This thread started as a discussion of Windows 10.  What's it turned into?  I think it's time we all had a nice cup of tea.

Davin

Quote from: Firebird on August 31, 2016, 06:54:50 PM
Quote from: Davin on August 31, 2016, 04:38:45 PM
Quote from: Firebird on August 31, 2016, 03:52:03 PM
Quote from: Davin on August 31, 2016, 03:05:01 PM
I directly confront, which is the polar opposite of passive aggressive.

Sure Davin. As opposed to when you say shit like this:

Quote from: Davin on August 31, 2016, 03:07:14 PM
Don't worry about it, your apology is meaningless and worth nothing.


You are constantly passive-aggressive, and it's obnoxious and gets on a lot of people's nerves.
Bullshit. That is not passive aggressive, that is just how it is. It is clear and direct. Since no offense was taken on my side, there is no need for an apology. I mean, what worth is an apology in this case where no offense was taken?

Imagine someone offers you a gift, and you don't like the gift or don't feel it's necessary. Do you push it back to them and say it's "meaningless and worth nothing"? I hope not. But that's what that sounded like you were doing. It doesn't matter that you didn't feel the apology was necessary, he was offering a showing of respect to you and you just treated it like it was worthless. That's not cool.
Yes, I would. If some random stranger comes up and offers me a gift that I do not want, I will let them know that I find it meaningless and worthless to me. What is wrong with that? I don't want, need, nor deserve something as useless as respect from a random stranger.

Quote from: FirebirdI'm not saying it's all your fault that this discussion got hostile, but you have a pattern of doing things like this.
I am respecting the person by letting them know that they don't have to waste time and effort on useless things like that. I mean they can if they want, but I don't care about it and I let them know.

I understand that other people want respect from strangers, so I offer it so long as it is warranted, but I don't care nor require it myself.
Always question all authorities because the authority you don't question is the most dangerous... except me, never question me.

Davin

#107
Quote from: Kekerusey on August 31, 2016, 06:45:47 PM
Davin,

Apologies are one of those things people do to make things better.
In that case, it does not make things better or worse with me.

Quote from: KekeruseyIt doesn't really matter if you took offence or not, the POLITE thing to do would have been to accept my apology and move on. As it stands there is now clearly something between you and "this person" (your turn of phrase) ... clearly you are not as ambivalent to me as you would like people to believe. So, whether you were passive-aggressive as Firebird suggests or were not, that last has (undoubtedly IMO) made things worse.
You can apologize all you want, I don't want, need, nor care in the slightest for them. What evidence do you have my not being ambivalent towards you? Be careful not to assume that I am the same as other people nor that my language contains doublespeak. I say exactly what I mean, excepting of course typos and missing words. I am a very direct person.

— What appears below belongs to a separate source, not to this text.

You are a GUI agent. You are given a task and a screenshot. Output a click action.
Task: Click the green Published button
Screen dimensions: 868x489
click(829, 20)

Quote from: KekeruseyWith respect to my posts I repeat that at no point did make a solid claim that Windows was better than Linux. I always used phrases like "as far as I am concerned", "better for the things I want to do") meaning that all of them, in context or directly stated, were clearly my opinion and, regardless of your own opinion, something I am entitled to.
Again. And I do hope, though I do not place much into it, that you understand this: I don't care about that. What I wanted, was for you to simply let me know what things your were talking about when you said you wanted to "do things" in Windows that you couldn't do in Linux and what "things" you thought were easier for yourself to do in Windows. that was it. I don't give any shits about whether a person thinks one is better than the other. I have tried to steer the conversation back to these elusive "things" many times because those "things" are what I was interested in, while correcting what misrepresentations you made on the way.

I'm still interested in those things and I harbor no ill will towards you in the slightest, if you ever actually offer up those currently vague things.

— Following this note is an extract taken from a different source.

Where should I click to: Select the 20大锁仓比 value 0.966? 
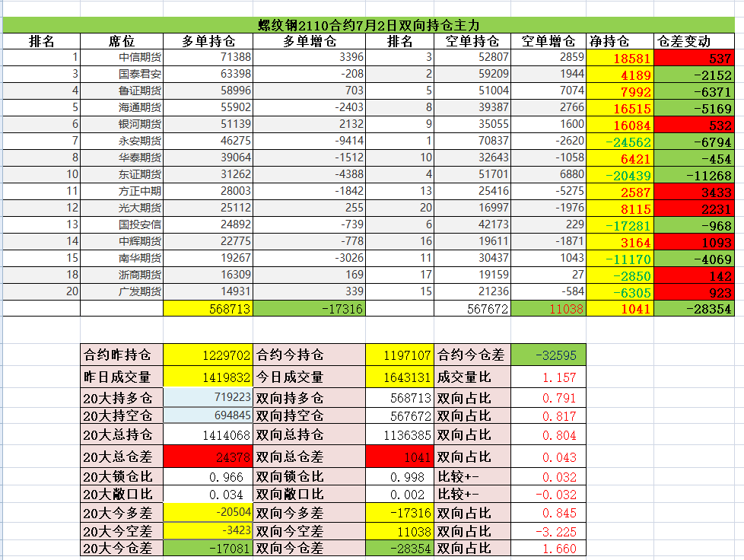tap(208, 477)
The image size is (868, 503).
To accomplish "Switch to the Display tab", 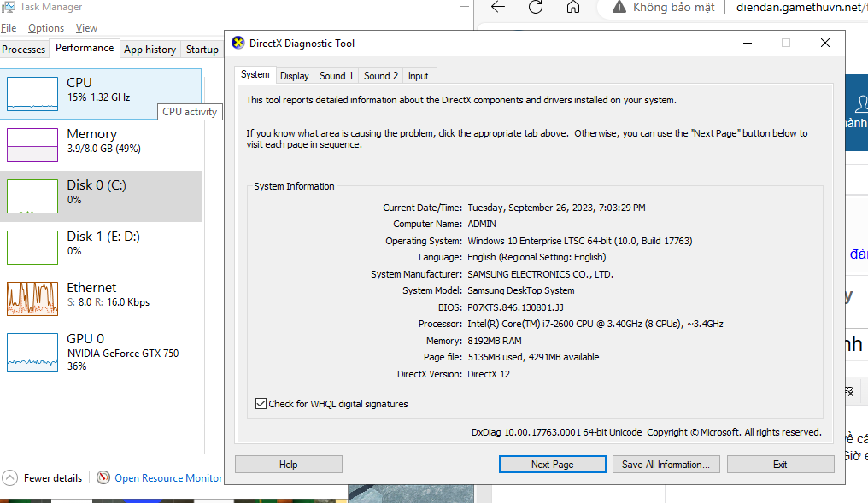I will (294, 76).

Quote from: KekeruseyUsing those as your claim that I definitively stated "Windows was better" was effectively a lie on your part and it was that that led directly to my insult, the apology for which you subsequently rejected.
I didn't lie, you said one was better than the other (even if it was "in your opinion").
Always question all authorities because the authority you don't question is the most dangerous... except me, never question me.

Magdalena

Quote from: OldGit on August 31, 2016, 07:40:13 PM
This thread started as a discussion of Windows 10.  What's it turned into?  I think it's time we all had a nice cup of tea.
I'll have some...

"I've had several "spiritual" or numinous experiences over the years, but never felt that they were the product of anything but the workings of my own mind in reaction to the universe." ~Recusant

Davin

Quote from: Magdalena on August 31, 2016, 08:04:57 PM
Quote from: OldGit on August 31, 2016, 07:40:13 PM
This thread started as a discussion of Windows 10.  What's it turned into?  I think it's time we all had a nice cup of tea.
I'll have some...

I don't like tea, but I'll have a soda.

Always question all authorities because the authority you don't question is the most dangerous... except me, never question me.

Magdalena


"I've had several "spiritual" or numinous experiences over the years, but never felt that they were the product of anything but the workings of my own mind in reaction to the universe." ~Recusant

Recusant

Quote from: Davin on August 31, 2016, 03:07:14 PM. . . your apology is meaningless and worth nothing.

As you are fond of saying, "Bullshit." His apology was a gesture of good will, and it was not meaningless and without worth. You say you personally have no use for it, but that is not what you said in immediate response (quoted above).

So, it means nothing to you, fine. The way humans generally manage to get along is by utilizing accepted forms of social lubricant to mend minor rifts that might otherwise deepen and result in completely unnecessary conflicts. Whether you like it or not, you're not above such things, and even at this late date you can learn to do something like accept an apology in good grace rather than snottily throwing it back in the face of the one who offered it.

You might say, "oh, but I wasn't being snotty." Again, bullshit. Whatever your intent, any objective observer would describe it as such.
"Religion is fundamentally opposed to everything I hold in veneration — courage, clear thinking, honesty, fairness, and above all, love of the truth."
— H. L. Mencken


Davin

Quote from: Recusant on August 31, 2016, 08:35:16 PM
Quote from: Davin on August 31, 2016, 03:07:14 PM. . . your apology is meaningless and worth nothing.

As you are fond of saying, "Bullshit." His apology was a gesture of good will, and it was not meaningless and without worth. You say you personally have no use for it, but that is not what you said in immediate response (quoted above).
I don't care what it was intended for, I find it meaningless and worthless. Am I not allowed to express my opinion on such things?

Quote from: RecusantSo, it means nothing to you, fine. The way humans generally manage to get along is by utilizing accepted forms of social lubricant to mend minor rifts that might otherwise deepen and result in completely unnecessary conflicts. Whether you like it or not, you're not above such things, and even at this late date you can learn to do something like accept an apology in good grace rather than snottily throwing it back in the face of the one who offered it.
To what purpose would my accepting something I don't want or need just to satisfy someone else, serve? I can think of nothing that is to my benefit, but I am open to hear what benefits you think I might appreciate.

And shame on you for taking my statement out of context.

Quote from: Davin on August 31, 2016, 03:07:14 PM
Quote from: Kekerusey on August 31, 2016, 11:15:15 AM[...]I apologise for the name calling.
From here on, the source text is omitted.